=== Section Start ===

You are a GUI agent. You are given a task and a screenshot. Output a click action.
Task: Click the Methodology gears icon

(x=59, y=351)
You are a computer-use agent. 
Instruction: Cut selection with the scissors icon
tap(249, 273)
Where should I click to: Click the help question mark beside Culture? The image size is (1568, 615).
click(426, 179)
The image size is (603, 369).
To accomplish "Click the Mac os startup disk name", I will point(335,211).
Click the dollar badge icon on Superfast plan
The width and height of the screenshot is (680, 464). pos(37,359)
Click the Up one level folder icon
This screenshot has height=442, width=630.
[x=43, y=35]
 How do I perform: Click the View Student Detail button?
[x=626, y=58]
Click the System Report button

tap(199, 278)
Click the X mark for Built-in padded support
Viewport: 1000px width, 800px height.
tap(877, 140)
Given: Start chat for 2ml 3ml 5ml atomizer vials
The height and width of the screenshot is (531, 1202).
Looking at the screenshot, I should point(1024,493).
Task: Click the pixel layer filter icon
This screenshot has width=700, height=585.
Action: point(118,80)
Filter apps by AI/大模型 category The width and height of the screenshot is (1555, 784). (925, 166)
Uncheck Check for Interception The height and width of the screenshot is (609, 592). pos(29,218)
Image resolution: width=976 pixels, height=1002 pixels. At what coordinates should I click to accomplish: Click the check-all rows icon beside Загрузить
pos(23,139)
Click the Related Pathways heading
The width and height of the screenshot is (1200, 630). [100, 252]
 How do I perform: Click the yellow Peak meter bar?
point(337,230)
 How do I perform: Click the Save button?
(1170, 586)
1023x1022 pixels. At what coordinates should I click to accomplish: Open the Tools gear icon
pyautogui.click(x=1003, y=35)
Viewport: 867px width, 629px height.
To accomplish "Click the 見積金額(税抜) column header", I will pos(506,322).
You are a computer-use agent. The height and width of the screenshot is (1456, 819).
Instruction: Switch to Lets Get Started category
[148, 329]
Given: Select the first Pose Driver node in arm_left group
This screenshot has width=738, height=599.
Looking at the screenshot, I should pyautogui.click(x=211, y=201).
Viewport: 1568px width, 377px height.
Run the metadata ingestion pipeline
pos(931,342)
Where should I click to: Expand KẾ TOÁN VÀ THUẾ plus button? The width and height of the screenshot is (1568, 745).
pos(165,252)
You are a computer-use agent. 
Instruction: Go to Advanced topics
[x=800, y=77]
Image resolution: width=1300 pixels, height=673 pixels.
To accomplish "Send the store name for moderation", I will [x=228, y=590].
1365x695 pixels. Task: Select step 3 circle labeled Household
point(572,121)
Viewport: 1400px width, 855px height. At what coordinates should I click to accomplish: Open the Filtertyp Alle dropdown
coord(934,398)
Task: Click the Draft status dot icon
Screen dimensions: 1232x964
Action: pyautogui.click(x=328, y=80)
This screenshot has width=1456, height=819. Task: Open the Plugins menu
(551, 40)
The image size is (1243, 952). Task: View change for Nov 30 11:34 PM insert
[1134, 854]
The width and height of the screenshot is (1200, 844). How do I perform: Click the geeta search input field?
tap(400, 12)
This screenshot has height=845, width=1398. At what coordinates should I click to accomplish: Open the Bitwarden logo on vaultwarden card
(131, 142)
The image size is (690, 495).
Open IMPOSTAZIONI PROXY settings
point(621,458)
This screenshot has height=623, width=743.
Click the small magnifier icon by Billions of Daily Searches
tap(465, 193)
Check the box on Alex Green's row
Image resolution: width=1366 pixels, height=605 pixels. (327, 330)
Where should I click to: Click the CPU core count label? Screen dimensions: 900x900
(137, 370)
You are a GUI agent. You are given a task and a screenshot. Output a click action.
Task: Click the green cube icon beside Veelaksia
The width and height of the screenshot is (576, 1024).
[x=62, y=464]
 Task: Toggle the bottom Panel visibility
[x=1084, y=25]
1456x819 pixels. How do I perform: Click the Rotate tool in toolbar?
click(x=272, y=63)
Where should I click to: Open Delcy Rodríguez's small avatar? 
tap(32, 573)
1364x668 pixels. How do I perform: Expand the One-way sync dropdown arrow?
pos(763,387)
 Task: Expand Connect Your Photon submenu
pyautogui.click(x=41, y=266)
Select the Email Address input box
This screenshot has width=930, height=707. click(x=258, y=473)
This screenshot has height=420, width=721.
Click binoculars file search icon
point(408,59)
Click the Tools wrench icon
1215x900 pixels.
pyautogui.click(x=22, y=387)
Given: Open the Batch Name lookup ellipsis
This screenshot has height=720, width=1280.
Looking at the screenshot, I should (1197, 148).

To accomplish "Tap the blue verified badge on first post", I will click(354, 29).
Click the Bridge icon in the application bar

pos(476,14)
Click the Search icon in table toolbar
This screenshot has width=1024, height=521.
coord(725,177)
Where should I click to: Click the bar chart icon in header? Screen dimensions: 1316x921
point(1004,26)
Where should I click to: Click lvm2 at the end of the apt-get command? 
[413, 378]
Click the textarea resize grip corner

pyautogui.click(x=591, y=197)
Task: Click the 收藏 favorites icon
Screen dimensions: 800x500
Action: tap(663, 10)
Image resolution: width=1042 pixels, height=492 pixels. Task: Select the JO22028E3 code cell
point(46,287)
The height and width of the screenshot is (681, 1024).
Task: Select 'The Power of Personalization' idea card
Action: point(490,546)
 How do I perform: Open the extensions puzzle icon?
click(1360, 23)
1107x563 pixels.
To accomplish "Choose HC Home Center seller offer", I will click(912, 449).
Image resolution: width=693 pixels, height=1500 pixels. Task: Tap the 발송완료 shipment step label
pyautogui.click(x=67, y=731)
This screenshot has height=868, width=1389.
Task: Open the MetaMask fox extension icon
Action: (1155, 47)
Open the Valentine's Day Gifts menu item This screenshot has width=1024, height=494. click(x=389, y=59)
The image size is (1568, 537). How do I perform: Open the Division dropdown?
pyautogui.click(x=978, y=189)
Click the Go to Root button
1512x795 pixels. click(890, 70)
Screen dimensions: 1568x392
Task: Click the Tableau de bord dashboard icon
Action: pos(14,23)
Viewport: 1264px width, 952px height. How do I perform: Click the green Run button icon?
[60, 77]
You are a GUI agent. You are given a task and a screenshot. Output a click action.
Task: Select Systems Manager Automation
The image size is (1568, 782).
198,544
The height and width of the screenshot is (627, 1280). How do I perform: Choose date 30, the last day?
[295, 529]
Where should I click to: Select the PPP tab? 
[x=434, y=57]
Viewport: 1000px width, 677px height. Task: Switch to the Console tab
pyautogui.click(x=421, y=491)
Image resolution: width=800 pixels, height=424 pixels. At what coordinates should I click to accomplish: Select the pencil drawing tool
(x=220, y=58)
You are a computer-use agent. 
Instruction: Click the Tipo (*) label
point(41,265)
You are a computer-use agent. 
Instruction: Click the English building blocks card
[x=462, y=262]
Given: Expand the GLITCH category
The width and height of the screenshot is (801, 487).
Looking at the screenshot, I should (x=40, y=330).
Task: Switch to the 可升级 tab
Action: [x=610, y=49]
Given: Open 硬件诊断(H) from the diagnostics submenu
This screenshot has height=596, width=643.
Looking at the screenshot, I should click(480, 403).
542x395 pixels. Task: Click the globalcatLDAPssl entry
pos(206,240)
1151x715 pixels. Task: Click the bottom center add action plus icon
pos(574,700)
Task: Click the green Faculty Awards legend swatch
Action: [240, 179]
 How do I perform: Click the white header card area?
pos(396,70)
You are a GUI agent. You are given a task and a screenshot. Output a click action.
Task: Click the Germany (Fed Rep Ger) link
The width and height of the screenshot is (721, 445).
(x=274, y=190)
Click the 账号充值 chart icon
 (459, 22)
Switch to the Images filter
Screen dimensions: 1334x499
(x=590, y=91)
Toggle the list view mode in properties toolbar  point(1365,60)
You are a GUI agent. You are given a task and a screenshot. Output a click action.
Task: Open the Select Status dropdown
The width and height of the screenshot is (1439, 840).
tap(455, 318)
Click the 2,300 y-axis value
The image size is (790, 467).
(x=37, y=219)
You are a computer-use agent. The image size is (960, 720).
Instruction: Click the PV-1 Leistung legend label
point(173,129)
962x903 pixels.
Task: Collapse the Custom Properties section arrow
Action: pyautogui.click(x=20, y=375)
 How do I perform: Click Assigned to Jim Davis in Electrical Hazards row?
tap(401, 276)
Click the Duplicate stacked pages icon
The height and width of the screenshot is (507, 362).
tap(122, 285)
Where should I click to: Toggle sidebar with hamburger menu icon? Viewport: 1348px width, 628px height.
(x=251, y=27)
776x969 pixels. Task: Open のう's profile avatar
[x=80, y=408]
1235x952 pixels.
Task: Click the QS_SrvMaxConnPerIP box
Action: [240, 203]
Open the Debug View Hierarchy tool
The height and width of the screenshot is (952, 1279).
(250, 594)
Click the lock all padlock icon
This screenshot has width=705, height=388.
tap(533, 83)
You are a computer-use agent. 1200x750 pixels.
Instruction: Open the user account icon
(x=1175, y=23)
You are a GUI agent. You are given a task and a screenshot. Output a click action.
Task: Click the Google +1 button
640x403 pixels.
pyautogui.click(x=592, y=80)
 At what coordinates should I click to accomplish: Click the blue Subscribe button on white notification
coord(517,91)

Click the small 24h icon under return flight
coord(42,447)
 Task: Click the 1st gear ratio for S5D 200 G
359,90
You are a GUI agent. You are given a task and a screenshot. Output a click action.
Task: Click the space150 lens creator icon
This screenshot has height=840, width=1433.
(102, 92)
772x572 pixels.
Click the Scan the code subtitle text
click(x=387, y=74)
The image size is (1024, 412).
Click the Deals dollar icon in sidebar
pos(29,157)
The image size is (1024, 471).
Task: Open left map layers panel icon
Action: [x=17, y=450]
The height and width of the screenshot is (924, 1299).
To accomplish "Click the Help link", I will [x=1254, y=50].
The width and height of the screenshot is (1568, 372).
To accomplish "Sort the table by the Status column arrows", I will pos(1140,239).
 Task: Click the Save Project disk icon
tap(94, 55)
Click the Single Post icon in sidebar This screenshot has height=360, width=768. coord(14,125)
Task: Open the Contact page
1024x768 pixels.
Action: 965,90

=== Section End ===

[WHAT TO PRODUCE] Starting at the line that has "Open the Debug View Hierarchy tool" and ending at the line that has "The width and height of the screenshot is (1568, 372).", please write out the lines above exactly, leaving out all others.

[YOUR RESPONSE]
Open the Debug View Hierarchy tool
The height and width of the screenshot is (952, 1279).
(250, 594)
Click the lock all padlock icon
This screenshot has width=705, height=388.
tap(533, 83)
You are a computer-use agent. 1200x750 pixels.
Instruction: Open the user account icon
(x=1175, y=23)
You are a GUI agent. You are given a task and a screenshot. Output a click action.
Task: Click the Google +1 button
640x403 pixels.
pyautogui.click(x=592, y=80)
 At what coordinates should I click to accomplish: Click the blue Subscribe button on white notification
coord(517,91)

Click the small 24h icon under return flight
coord(42,447)
 Task: Click the 1st gear ratio for S5D 200 G
359,90
You are a GUI agent. You are given a task and a screenshot. Output a click action.
Task: Click the space150 lens creator icon
This screenshot has height=840, width=1433.
(102, 92)
772x572 pixels.
Click the Scan the code subtitle text
click(x=387, y=74)
The image size is (1024, 412).
Click the Deals dollar icon in sidebar
pos(29,157)
The image size is (1024, 471).
Task: Open left map layers panel icon
Action: [x=17, y=450]
The height and width of the screenshot is (924, 1299).
To accomplish "Click the Help link", I will [x=1254, y=50].
The width and height of the screenshot is (1568, 372).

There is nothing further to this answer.